Concesio (Segunda, 09-11-2009, Gaudium Press) Nos nossos tempos há uma "verdadeira emergência educacional" para formar as jovens gerações, o que nunca foi um trabalho fácil, mas "agora parece que se tornou ainda mais complexo", disse Bento XVI durante a inauguração da nova sede do Instituto Paulo VI, que se encontra ao lado da casa em que Paulo VI nasceu, em Concesio. O pontífice entregou o VI Prêmio Internacional Paulo VI à coleção francesa dos jesuítas "Sources Chrétiennes".
"O educador Montini, estudante e sacerdote, bispo e Papa sempre sentiu a necessidade de uma presença cristã qualificada no mundo da cultura, da arte e do social, uma presença radicada na verdade de Cristo e, ao mesmo tempo, atenta ao homem e às suas exigências vitais", disse Bento XVI.
Papa Montini era uma pessoa "de grande fé e de ampla cultura, um guia de almas, um perspicaz investigador do "drama da existência humana". As suas contribuições no campo educacional, explicou Bento XVI, foram promover iniciativas sociais a serviço dos pobres, chamadas posteriormente de "caridade intelectual", acompanhadas de um empenho espiritual e intelectual por parte dos estudantes. "Paulo VI insistia na formação dos jovens para torná-los capazes de entrar em relação como a modernidade, uma relação difícil e, muitas vezes, crítica, mas sempre construtiva e dialógica", prosseguiu.
Ainda segundo o Papa, Paulo VI defendia que os estudantes fossem tratados individualmente, de acordo com suas próprias sensibilidades e exigências, e nunca como um "número dentro da massa". Paulo VI foi "mestre de vida e corajosa testemunha de esperança" e é um "encorajamento para o Instituto que está presente com sua contribuição no campo educacional", declarou Bento XVI.

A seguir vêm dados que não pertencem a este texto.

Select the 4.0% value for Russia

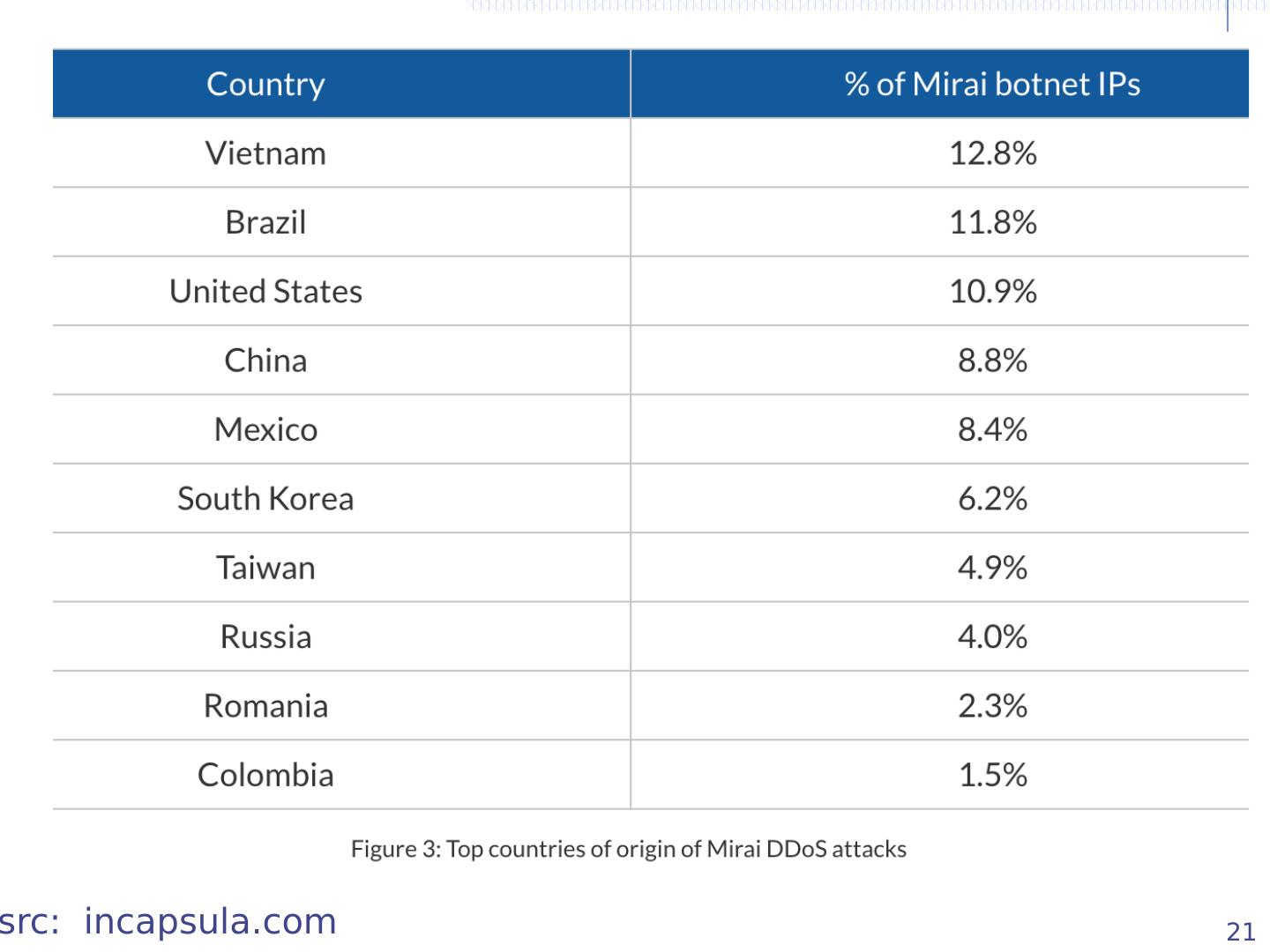(x=992, y=636)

O Santo Padre recebeu alguns dos volumes premiados pelo Instituto Paulo VI, "Sources Chrétiennes". "Sources Chrétiennes" é uma coleção histórica de textos patrísticos e dos primeiros séculos cristãos, datada do ano de 1943 e originária de Lyon (França), onde foi curada pelos padres jesuítas Jean Daniélou, Claude Mondésert e Henri de Lubac. Foram publicadas mais de 500 obras, na maior parte, de autores gregos e latinos e algum sírios.

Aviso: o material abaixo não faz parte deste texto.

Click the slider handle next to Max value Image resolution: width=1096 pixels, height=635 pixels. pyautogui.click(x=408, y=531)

O Intituto Paulo VI foi fundado em reconhecimento à pessoa de Papa Montini. Da "Opera per l'Educazione Cristiana di Brescia (Obra para a Educação Cristã de Brescia), nascida em 1977, foi formado o Instituto, como centro internacional de estudos e de documentação.

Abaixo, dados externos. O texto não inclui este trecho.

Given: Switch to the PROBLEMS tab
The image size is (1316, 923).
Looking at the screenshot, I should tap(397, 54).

Agora, o objetivo da instituição é encontrar os instrumentos necessários para as pesquisas de estudiosos de todo o mundo. Possui dois comitês: o Promotor Internacional, do qual o então cardeal Joseph Ratzinger foi membro desde o início; e o Científico. O primeiro Prêmio Internacional Paulo VI entregue pelo instituto foi dado em 1984 a Hans Urs von Balhasar, teólogo suíço. Os seguintes foram em 1988, a Olovier Messiaen; em 1993, a Oscar Cullmann; em 1997, a Jan Vanier; e em 2003, a Paul Ricoeur.